Ficarra: «Perché si capisce dalla faccia che menti!».

Non prendeteci in giro... Sappiamo che la formula della comicità esiste!

Ficarra: «Infatti c’è, ma è segreta e non si può svelare, ognuno deve trovare la sua. Però sicuramente per far ridere servono tanta serietà e impegno. Oppure bisogna essere come noi: tanto scemi».
Picone: «Spesso la comicità nasce dal capovolgimento delle parole. Prendiamo la frase: “Mamma mia, che impressione!”. È un’espressione usata quando si vede qualcosa che ti colpisce. Ma se la capovolgi in: “Mia mamma? Che impressione!”. Ecco che diventa immediatamente comica».

Voi siete diventati famosi anche per le smorfie. Quanto sono importanti le espressioni per far ridere?

Ficarra: «Tantissimo. Possono far da commento e rendere comica qualunque cosa. Ve lo dimostro: Picone, recita una poesia». Picone: «Sempre caro mi fu quest’ermo colle... (L’infinito, di Giacomo Leopardi)».
(Ficarra sbadiglia).
Picone: «Nel mezzo del cammin di nostra vita... (La Divina Commedia, di Dante Alighieri)».
(Ficarra russa e i junior reporter ridono).

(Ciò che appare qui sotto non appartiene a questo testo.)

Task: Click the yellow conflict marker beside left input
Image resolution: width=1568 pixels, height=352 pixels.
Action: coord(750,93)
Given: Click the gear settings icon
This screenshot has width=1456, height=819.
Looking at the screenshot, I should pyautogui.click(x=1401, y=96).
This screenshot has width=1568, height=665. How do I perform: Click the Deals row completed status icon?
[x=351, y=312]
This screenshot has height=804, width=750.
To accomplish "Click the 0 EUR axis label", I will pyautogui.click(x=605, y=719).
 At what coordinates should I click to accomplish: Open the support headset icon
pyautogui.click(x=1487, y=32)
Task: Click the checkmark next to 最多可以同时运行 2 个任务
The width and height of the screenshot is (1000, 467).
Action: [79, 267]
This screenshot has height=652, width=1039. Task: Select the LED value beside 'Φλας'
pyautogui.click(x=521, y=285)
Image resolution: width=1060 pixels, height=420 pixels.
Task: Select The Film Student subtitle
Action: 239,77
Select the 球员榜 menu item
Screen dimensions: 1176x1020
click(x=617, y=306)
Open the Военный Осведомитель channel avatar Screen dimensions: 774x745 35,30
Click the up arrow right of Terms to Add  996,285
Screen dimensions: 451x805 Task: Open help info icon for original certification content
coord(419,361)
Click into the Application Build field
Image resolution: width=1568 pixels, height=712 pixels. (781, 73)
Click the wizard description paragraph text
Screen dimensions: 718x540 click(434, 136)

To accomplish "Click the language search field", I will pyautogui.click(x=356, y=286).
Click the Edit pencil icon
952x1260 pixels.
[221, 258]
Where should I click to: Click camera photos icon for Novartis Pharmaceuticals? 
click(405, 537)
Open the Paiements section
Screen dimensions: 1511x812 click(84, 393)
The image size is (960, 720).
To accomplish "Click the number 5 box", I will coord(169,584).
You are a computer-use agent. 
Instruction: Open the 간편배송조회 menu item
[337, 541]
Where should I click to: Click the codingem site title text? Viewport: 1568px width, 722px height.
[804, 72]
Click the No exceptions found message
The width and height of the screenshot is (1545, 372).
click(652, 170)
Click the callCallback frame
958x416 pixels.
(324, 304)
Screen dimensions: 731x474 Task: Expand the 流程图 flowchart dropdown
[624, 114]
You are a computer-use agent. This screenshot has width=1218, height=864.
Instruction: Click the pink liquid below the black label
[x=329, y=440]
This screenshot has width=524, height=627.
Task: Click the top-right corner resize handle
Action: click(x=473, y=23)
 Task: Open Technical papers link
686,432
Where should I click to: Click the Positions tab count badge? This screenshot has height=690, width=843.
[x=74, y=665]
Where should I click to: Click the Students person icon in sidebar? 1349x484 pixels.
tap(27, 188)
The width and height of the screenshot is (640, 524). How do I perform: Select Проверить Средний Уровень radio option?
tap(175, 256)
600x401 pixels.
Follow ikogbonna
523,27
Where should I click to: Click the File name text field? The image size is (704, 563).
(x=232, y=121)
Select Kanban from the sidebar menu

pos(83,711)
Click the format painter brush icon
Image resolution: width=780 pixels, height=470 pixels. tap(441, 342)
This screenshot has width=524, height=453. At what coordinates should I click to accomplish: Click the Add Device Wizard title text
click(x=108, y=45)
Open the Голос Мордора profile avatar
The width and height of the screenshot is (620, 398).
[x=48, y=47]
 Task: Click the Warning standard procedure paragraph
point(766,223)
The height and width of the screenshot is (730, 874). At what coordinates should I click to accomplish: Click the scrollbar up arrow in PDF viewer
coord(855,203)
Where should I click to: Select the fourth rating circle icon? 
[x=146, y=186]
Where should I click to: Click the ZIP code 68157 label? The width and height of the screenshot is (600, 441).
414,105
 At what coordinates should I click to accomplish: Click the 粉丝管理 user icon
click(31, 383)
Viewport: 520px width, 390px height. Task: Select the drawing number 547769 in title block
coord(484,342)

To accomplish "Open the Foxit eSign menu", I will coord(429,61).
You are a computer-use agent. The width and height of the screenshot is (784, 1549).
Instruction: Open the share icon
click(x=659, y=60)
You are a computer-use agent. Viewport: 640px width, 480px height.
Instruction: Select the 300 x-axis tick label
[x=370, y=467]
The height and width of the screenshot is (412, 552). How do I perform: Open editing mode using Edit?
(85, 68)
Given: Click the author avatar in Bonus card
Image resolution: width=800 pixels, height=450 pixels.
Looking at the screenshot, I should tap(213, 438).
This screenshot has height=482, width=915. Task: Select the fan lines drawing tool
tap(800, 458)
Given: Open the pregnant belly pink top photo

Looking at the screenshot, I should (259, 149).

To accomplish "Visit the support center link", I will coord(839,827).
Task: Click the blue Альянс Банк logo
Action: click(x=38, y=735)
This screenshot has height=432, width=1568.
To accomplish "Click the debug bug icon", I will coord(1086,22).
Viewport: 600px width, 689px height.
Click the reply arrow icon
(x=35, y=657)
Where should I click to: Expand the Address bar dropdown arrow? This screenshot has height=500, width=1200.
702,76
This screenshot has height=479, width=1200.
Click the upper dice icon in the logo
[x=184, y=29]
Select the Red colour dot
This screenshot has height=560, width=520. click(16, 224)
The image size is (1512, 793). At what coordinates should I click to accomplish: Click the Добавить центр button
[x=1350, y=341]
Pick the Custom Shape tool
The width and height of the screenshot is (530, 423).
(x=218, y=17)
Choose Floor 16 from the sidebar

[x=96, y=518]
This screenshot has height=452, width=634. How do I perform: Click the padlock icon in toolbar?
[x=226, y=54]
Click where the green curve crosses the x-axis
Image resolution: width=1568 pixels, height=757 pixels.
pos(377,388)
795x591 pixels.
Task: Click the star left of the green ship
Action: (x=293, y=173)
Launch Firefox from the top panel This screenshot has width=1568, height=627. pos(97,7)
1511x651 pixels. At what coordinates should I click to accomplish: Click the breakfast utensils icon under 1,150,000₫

Preparate a lungo le vostre battute?

Picone: «In realtà molto spesso le improvvisiamo direttamente durante lo spettacolo. Cerchiamo di sorprenderci a vicenda in continuazione».
Ficarra: «Valentino, per esempio, ogni volta si mette a ridere come un pollo».
Picone: «Perché, i polli ridono?».
Ficarra: «Sì, certo, fanno chicchirichì... è il loro modo di ridere. Le galline, invece, si divertono molto di più. Vanno tutto il giorno in giro a fare co-co-codè... E poi per lo sforzo fanno l’uovo».
Picone: «Perché ridono troppo? Quindi anche io se mi sforzo faccio l’uovo?».
Ficarra: «No, tu fai qualche altra cosa...».

Secondo voi, tutti quanti abbiamo un lato comico?

Ficarra: «Certo, e bisogna coltivarlo. La risata fa bene, ti alleggerisce e ti fa vedere le cose sotto un’altra prospettiva».
Picone: «Bisogna ridere come polli».
Ficarra: «Esatto, più ridi e più uova ci sono».